#### DATA SUPPLIED

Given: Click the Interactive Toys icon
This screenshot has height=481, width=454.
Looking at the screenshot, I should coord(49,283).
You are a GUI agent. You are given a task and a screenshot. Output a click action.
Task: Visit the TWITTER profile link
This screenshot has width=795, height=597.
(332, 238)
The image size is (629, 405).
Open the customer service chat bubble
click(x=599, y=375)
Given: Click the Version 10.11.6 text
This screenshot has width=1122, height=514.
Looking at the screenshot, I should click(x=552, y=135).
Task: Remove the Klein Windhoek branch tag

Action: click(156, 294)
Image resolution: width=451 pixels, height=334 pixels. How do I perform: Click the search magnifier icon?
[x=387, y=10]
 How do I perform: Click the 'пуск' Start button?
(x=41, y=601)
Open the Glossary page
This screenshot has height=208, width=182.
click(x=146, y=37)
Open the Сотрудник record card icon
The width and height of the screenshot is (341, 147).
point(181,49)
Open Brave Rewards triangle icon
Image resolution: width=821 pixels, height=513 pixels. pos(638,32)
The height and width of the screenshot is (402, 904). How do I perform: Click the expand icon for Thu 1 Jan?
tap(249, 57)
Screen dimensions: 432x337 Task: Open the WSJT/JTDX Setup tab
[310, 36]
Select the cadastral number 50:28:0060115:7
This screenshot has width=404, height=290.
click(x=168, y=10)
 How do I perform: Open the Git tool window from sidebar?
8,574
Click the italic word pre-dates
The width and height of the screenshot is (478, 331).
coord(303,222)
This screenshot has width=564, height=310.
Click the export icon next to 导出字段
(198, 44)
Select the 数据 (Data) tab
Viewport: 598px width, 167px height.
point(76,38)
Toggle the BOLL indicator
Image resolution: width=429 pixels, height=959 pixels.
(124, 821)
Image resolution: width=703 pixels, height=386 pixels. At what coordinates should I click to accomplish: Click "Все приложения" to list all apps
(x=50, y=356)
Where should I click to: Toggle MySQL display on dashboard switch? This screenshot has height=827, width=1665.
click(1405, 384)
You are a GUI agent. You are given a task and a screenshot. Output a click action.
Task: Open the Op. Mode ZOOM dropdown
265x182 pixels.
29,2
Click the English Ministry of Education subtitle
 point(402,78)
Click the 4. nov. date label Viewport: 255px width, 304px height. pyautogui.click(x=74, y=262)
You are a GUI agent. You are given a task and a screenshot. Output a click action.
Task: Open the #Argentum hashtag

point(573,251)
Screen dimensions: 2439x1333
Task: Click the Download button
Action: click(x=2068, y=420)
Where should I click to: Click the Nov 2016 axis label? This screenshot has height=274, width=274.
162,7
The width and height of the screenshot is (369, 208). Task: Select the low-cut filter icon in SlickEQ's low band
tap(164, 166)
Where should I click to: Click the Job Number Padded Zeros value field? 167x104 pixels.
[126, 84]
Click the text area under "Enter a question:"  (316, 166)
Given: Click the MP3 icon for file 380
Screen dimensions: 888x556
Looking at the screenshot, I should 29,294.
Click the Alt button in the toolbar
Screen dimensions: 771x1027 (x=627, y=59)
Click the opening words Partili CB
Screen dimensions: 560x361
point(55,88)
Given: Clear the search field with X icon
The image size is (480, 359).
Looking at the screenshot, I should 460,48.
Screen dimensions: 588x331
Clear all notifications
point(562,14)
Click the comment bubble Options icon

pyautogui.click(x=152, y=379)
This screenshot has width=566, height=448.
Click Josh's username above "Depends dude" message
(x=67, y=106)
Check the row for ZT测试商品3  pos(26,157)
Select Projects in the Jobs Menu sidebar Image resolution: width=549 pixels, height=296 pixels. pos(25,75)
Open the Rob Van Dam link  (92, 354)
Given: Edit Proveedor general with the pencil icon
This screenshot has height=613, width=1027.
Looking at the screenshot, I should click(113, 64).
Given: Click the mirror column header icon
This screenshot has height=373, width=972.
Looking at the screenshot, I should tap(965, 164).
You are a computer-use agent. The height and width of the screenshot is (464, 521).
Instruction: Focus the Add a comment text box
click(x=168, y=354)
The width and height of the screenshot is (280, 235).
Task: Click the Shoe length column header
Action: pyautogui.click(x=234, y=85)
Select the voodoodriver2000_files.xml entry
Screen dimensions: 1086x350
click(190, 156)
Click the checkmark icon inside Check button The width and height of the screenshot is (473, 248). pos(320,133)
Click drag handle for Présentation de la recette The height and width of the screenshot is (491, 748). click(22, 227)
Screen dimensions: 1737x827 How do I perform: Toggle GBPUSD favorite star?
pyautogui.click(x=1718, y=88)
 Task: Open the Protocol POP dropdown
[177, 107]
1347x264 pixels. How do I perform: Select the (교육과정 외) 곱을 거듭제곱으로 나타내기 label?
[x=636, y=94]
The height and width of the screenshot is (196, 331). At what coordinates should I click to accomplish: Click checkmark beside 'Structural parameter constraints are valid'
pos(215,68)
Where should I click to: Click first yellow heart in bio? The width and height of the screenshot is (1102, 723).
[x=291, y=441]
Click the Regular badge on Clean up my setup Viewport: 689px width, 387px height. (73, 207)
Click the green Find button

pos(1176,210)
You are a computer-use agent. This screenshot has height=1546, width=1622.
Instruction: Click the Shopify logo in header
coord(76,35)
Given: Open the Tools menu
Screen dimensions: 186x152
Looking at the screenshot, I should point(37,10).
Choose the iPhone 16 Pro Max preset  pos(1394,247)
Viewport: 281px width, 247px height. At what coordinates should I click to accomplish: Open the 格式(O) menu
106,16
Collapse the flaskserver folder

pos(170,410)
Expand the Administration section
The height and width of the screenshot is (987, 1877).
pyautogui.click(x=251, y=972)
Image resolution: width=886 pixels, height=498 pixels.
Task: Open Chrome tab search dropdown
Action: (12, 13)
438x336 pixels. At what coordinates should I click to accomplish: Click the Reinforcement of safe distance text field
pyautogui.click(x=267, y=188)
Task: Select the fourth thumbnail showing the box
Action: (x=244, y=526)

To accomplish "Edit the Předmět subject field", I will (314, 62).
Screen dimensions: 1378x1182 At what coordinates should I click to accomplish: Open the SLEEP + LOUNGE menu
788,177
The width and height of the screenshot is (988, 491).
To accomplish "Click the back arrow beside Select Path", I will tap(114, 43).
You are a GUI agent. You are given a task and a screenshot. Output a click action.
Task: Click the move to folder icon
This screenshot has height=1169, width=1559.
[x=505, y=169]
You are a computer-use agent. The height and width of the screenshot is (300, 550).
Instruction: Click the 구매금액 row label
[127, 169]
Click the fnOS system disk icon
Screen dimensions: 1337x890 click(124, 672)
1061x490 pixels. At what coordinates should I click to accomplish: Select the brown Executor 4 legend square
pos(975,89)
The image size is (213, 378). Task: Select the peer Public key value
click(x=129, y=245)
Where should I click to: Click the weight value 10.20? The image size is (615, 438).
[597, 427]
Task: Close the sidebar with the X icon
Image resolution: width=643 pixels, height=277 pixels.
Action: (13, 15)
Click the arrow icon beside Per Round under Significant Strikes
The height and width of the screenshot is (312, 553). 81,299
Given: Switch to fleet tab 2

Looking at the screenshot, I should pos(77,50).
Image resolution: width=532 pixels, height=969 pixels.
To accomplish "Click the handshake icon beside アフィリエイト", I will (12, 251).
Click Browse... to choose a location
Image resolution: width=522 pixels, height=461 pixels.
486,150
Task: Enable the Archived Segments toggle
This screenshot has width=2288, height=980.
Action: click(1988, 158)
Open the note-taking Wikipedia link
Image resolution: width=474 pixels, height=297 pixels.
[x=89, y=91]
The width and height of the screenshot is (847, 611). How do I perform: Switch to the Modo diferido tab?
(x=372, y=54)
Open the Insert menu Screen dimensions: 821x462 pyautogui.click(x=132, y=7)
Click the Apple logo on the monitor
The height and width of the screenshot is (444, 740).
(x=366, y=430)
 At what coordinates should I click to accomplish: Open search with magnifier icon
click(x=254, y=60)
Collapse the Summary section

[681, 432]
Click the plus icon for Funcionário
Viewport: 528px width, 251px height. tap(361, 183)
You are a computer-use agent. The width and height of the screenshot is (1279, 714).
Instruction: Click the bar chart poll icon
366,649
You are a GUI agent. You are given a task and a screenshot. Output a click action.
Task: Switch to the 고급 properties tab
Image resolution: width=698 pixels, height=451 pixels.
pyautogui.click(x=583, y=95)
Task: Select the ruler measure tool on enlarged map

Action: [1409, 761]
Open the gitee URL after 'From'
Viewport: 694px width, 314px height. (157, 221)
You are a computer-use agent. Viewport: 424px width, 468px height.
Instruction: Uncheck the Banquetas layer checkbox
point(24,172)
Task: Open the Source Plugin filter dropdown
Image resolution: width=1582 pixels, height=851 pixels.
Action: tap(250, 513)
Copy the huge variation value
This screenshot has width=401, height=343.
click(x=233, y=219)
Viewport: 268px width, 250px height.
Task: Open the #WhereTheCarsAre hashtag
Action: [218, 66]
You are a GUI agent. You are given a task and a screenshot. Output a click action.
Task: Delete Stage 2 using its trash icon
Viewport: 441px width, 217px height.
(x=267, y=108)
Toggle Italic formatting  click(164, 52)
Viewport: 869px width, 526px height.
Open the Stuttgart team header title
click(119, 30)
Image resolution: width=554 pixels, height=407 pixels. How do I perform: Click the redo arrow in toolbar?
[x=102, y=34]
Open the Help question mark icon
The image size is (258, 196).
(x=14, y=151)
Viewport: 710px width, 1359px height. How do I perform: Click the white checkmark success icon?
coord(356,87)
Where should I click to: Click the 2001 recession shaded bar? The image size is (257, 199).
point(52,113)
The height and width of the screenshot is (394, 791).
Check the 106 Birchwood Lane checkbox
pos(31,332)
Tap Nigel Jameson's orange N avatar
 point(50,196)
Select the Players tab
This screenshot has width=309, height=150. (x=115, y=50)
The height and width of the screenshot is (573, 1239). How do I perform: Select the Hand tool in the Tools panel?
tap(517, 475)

########

= WRITTEN REQUEST =
Rewrite the listing from the line containing "Image resolution: width=554" through the end of the listing, replacing "Players" with "Teams" and leaving everything else unchanged.

= FULL RESPONSE =
Image resolution: width=554 pixels, height=407 pixels. How do I perform: Click the redo arrow in toolbar?
[x=102, y=34]
Open the Help question mark icon
The image size is (258, 196).
(x=14, y=151)
Viewport: 710px width, 1359px height. How do I perform: Click the white checkmark success icon?
coord(356,87)
Where should I click to: Click the 2001 recession shaded bar? The image size is (257, 199).
point(52,113)
The height and width of the screenshot is (394, 791).
Check the 106 Birchwood Lane checkbox
pos(31,332)
Tap Nigel Jameson's orange N avatar
 point(50,196)
Select the Teams tab
This screenshot has width=309, height=150. (x=115, y=50)
The height and width of the screenshot is (573, 1239). How do I perform: Select the Hand tool in the Tools panel?
tap(517, 475)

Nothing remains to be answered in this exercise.